• [Problem details]: Exactly how many lines of the data below include the string "agent"? State the number and nothing more.
[[ Material to process open ]]
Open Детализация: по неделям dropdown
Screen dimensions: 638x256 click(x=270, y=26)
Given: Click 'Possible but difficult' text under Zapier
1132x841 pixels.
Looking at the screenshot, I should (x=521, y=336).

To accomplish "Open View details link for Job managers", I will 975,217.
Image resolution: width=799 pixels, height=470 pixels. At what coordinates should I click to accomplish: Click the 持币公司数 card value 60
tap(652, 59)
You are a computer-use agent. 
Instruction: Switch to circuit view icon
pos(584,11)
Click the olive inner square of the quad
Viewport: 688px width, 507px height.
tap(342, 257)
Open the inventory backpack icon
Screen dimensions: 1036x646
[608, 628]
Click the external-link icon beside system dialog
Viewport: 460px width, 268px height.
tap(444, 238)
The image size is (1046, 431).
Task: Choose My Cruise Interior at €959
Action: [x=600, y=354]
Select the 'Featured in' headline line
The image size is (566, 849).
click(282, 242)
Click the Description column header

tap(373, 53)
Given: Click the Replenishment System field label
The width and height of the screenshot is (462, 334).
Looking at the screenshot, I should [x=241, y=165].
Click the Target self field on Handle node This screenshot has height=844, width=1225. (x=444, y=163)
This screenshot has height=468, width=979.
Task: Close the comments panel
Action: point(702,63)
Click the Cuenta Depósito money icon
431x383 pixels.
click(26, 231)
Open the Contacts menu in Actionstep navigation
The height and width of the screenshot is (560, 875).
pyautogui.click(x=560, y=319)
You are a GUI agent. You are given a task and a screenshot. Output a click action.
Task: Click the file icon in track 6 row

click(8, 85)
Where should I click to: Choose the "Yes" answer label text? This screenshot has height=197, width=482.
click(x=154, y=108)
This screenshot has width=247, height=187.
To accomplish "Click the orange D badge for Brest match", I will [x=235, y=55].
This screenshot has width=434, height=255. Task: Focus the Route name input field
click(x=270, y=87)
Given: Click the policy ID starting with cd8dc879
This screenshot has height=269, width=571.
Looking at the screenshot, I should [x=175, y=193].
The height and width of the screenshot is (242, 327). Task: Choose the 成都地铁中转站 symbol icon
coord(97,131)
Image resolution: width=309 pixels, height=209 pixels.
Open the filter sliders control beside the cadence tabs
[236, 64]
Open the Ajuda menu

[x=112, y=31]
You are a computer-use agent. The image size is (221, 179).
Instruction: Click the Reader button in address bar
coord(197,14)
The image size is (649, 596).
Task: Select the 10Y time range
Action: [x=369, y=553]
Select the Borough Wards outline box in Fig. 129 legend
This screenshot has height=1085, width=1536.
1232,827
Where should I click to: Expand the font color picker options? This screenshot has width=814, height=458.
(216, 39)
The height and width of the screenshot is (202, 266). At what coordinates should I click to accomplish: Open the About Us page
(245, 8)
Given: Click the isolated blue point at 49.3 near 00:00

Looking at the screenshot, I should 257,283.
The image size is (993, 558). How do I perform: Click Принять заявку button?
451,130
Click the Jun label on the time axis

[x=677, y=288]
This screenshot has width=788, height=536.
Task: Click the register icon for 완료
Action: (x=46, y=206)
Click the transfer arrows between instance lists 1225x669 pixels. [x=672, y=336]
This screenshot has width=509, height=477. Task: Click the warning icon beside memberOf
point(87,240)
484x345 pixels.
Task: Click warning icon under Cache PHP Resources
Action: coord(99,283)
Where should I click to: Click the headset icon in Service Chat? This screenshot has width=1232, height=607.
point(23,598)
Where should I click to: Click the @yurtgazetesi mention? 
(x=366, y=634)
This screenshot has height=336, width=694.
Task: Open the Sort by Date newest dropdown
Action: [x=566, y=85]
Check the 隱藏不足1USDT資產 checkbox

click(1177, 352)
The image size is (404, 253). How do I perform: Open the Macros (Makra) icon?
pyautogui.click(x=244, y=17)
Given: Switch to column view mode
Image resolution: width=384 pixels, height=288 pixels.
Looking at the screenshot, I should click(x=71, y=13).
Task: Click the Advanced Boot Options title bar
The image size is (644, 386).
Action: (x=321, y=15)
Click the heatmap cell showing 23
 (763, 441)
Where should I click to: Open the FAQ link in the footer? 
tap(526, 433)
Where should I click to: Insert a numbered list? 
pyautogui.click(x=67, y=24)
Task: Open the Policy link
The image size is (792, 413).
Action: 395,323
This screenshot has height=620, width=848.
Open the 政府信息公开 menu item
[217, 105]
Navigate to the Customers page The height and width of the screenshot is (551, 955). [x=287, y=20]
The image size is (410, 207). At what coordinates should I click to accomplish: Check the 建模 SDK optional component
[[ Material to process closed ]]
• [Answer below]: 3